The second reason is that ordinary citizens will need to be willing to pay for the welfare state. It is entirely possible that some politicians are able to convince voters that the welfare benefits are going to be paid by ‘the rich’ or that magic social effects will imply that the welfare state funds itself. But when the actual expenses are to be funded, the necessary tax increase has to be paid by a large share of society, which will include the middle class. To maintain a Scandinavian welfare state therefore also requires that the middle class is somehow willing to pay the full price for large, universal transfers and public goods to strangers. And they do not only have to be willing to impose a heavy tax burden on other people, but also be willing to pay themselves. In other words, there can be very little tax evasion in a Scandinavian-style welfare state.

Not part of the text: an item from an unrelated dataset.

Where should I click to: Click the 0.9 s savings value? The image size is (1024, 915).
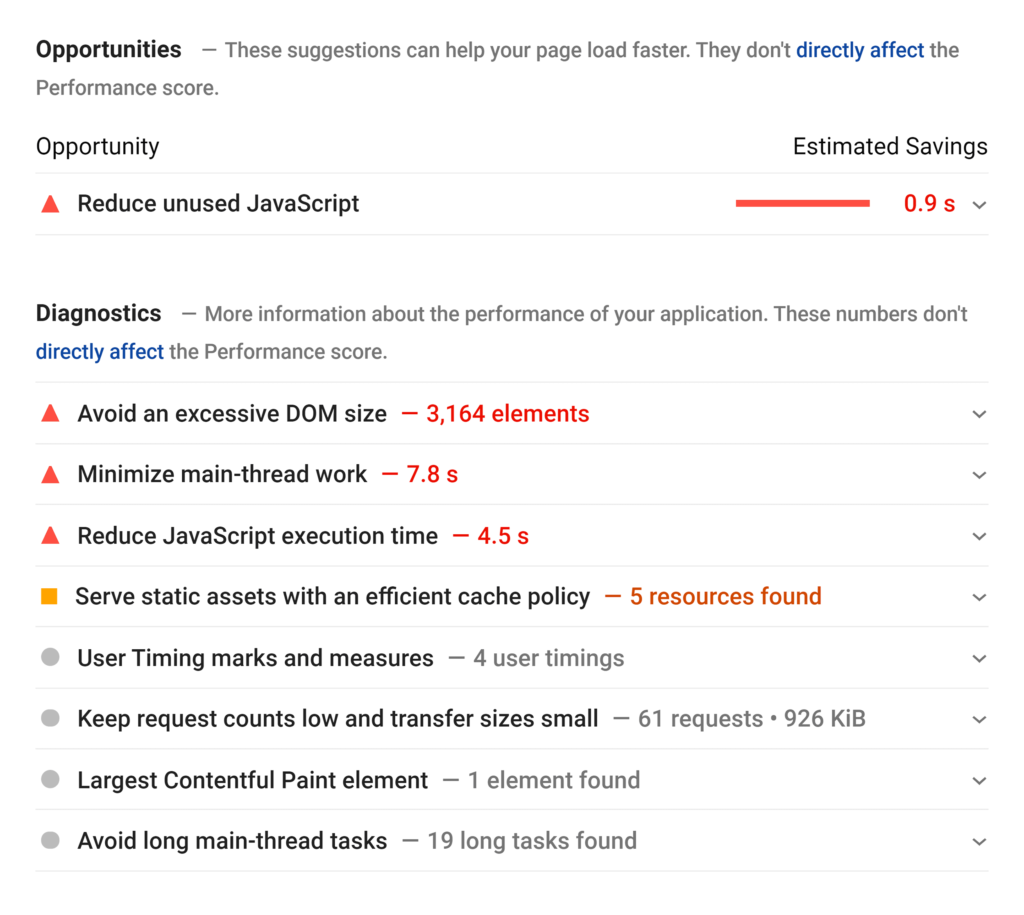[x=929, y=203]
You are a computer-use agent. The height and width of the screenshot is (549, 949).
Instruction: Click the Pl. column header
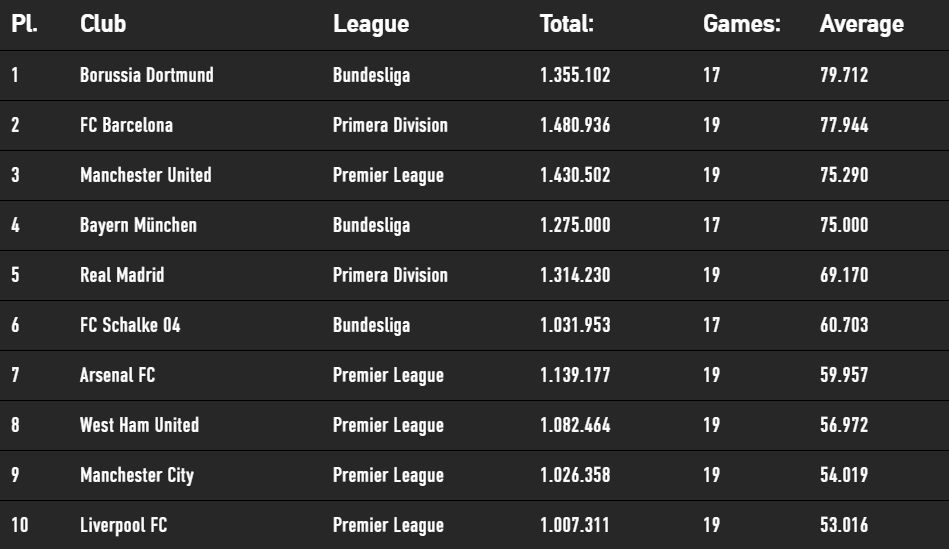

From a literature on social trust that stretches almost 20 years back to Stephen Knack and Philip Keefer’s seminal 1997 study, it is known that the necessary requirements for a large, universal welfare state to hold, a high-trust culture is needed. Tax evasion, being willing to extend public services and help to strangers, limiting corruption and bureaucratic inefficiency, and maintaining a reasonably dynamic private sector are all associated with higher social trust. Try to implement a Danish welfare state in a society with low trust levels, and you get Greece or Southern Italy instead. In Bernie Sanders home state of Vermont, the attempt failed with the voters. Why does anyone expect that it will succeed in a country consisting of as many Mississippis and Louisianas as Vermonts and Minnesotas?